И одно частное замечание. Совершенно не очевидно, что к началу XI в. на Руси существовал устоявшийся принцип наследования власти. Есть некоторые основания предполагать, что междоусобицы и братоубийство — не что иное, как рудименты архаического права наследования власти победителем в междоусобной борьбе, убийцей правящего князя. (Ср.: [Фроянов 2001а. С. 808–811]). Если это так, Борис и Глеб не утверждали старую родовую этику, как полагает М. Ю. Парамонова. Их страстотерпческий подвиг освящал и создавал на Руси новую христианскую нравственность (ср.: [Живов 2005. С. 726–727]); ср., однако иное мнение Ю. Писаренко, доказывающего, что отцовская дружина и ополчение отвернулись от Бориса именно потому, что тот не был старшим в роде в отличие от Святополка [Писаренко 2006. С. 241–242].
276
Н. И. Милютенко, упоминая о сопоставлении Бориса и Глеба с Игорем Ольговичем и с Андреем Боголюбским в книге В. Я. Петрухина [Петрухин 2000б. С. 59–79], упрекнула автора в произвольности такого сближения: «Канонизации Игоря Черниговского и Андрея Боголюбского на 400 и на 650 лет отстоят от гибели князей, поэтому сравнение их культа с культом Бориса и Глеба, постоянно проводимое В. Я. Петрухиным, не вполне корректно» [Святые князья-мученики 2006. С. 27, примеч. 37]. Этот упрек необоснован. Во-первых, сама Н. И. Милютенко отмечает «настойчивое уподобление» Андрея Боголюбского Борису и Глебу уже в летописании конца XII в. и даже называет повесть о его убиении в составе Ипатьевской летописи «настоящим мартирием святого, соответствующим всем агиографическим канонам» [Святые князья-мученики 2006. С. 26]. Во-вторых, очень поздние даты канонизации Игоря Ольговича (1547 г.?; хотя эта дата может быть недостоверной [Голубинский 1998. С. 108]; [Мусин 2006. С. 272]) и особенно Андрея Боголюбского (1702 г.) несущественны, поскольку задолго до того, по-видимому, была традиция их почитания, вероятно, очень древняя. Скорее всего, издревле почитался как святой Игорь Ольгович. Ср. мнение Е. Е. Голубинского: «Со всею вероятностию должно думать, что в Чернигове, куда было перевезено тело Игоря в 1150-м году, начата быть совершаема местная память его с самой минуты этого привезения тела, ибо великое знамение Бог проявил над ним еще до его погребения и благоверные люди начали чтить память его как святого с самой минуты его убиения. Во всяком случае мы имеем свидетельства, что было празднуемо ему как святому в период домонгольский». На соборе 1547 г. было, по-видимо, лишь «подтверждено» или возобновлено прежде бывшее почитание. Что же касается Андрея Боголюбского, то, возможно, и он почитался как святой; по крайней мере, таким было отношение к нему летописцев, а может быть, и народа. (См.: [Голубинский 1998. С. 58–59, 107–108]). Ср. мнение митрополита Макария (Булгакова): «Очень вероятно, что с этого времени (перенесения мощей 1150 г. — А.Р.) или даже со дня самой кончины святого Игоря память его была чтима местно, потому что, едва только он был умерщвлен, многие благоверные люди собирали капли крови его себе на исцеление и спасение, и над телом его в первую же ночь по смерти Бог сотворил знамение, о котором немедленно дано было знать митрополиту» [Макарий Булгаков 1994–1995. Кн. 2. С. 332].

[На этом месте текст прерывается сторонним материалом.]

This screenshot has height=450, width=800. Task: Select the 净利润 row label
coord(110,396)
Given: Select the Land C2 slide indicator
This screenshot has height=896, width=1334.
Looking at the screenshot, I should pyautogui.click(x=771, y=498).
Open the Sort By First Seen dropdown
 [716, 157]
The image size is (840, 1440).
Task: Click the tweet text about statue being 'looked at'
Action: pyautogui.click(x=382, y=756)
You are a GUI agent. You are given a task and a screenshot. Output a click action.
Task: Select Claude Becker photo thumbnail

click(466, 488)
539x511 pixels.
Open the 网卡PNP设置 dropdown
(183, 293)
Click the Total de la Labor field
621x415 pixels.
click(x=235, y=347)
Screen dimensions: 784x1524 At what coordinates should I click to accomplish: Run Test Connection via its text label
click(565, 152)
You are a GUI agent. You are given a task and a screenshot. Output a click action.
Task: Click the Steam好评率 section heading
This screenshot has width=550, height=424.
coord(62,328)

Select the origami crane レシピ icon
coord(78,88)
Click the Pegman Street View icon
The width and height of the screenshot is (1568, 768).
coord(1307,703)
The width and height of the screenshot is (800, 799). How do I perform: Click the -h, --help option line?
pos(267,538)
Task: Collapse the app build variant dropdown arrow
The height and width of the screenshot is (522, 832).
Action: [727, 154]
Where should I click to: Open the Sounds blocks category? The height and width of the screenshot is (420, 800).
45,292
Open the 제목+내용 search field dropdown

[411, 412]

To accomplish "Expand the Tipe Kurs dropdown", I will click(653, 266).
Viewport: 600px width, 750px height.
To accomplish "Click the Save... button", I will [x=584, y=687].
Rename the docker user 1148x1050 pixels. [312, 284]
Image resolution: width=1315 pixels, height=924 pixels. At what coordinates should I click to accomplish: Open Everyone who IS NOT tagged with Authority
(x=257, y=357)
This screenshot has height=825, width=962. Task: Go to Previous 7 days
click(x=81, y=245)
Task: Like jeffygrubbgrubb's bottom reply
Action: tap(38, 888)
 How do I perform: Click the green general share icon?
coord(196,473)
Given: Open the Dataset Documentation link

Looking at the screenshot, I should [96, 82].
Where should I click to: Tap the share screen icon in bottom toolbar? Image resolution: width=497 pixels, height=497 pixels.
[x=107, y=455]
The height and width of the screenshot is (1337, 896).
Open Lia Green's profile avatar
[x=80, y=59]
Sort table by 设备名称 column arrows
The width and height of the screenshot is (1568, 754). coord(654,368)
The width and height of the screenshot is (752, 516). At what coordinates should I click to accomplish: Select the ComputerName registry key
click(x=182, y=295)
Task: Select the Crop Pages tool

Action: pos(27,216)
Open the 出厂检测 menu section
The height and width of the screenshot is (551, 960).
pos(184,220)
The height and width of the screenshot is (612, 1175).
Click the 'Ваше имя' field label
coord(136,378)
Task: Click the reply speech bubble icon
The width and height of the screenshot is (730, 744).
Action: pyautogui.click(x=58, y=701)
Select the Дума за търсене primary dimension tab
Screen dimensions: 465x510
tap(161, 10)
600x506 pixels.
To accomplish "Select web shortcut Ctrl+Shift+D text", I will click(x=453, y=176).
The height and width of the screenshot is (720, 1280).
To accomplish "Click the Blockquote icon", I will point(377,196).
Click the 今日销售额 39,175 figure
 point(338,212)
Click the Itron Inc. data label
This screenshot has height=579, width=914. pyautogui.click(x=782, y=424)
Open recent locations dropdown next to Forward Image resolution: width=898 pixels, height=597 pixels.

Конечно, отсутствие имен Игоря Ольговича и Андрея Боголюбского в старых месяцесловах (см.: [Лосева 2001]) не подкрепляет эти суждения, но, так или иначе, сопоставление сюжетов о Борисе и Глебе, об Игоре Ольговиче, об Андрее Боголюбском абсолютно правомерно, поскольку в соответствующих текстах все они рассматриваются как страстотерпцы, и трудно представить, чтобы средневековые книжники, писавшие об Игоре Ольговиче и об Андрее, высказывали исключительно собственное мнение; скорее, они отражали некий достаточно распространенный комплекс представлений и оценок.
277
К житиям князей-страстотерпцев и «повестям о княжеских преступлениях» примыкает Житие Михаила Тверского; но в нем присутствует особенный мотив — самопожертвование во имя спасения своей земли.
278
См.: [ПЛДР XIII 1981. С. 128]; ср.: [ПСРЛ Рогожский 2000. С. 58 (л. 90–90 об.)].
279
Мотив искупления грехов собственной кровью содержится и в рассказе Лаврентьевской летописи под 6745/1237–1238 гг. об убиении татарами захваченного в плен князя Василька Ростовского [ПЛДР XIII 1981. С. 144]. Характерно, что в прославлении Василька как «потенциального» святого использовано сравнение с Андреем Боголюбским. Хотя Василько и погиб от рук иноверцев, отказавшись отречься от Христа, его некролог — не похвала мученику за веру, а похвала невинно убиенному, страстотерпцу, а обстоятельства обнаружения его тела в лесу напоминают отыскание тела Глеба. (Если это совпадение мотивировано реальным сходством событий, всё равно оно допускает дополнительное символическое толкование.) Устойчивая парадигма «убиения князя-страстотерпца» оказалась сильнее.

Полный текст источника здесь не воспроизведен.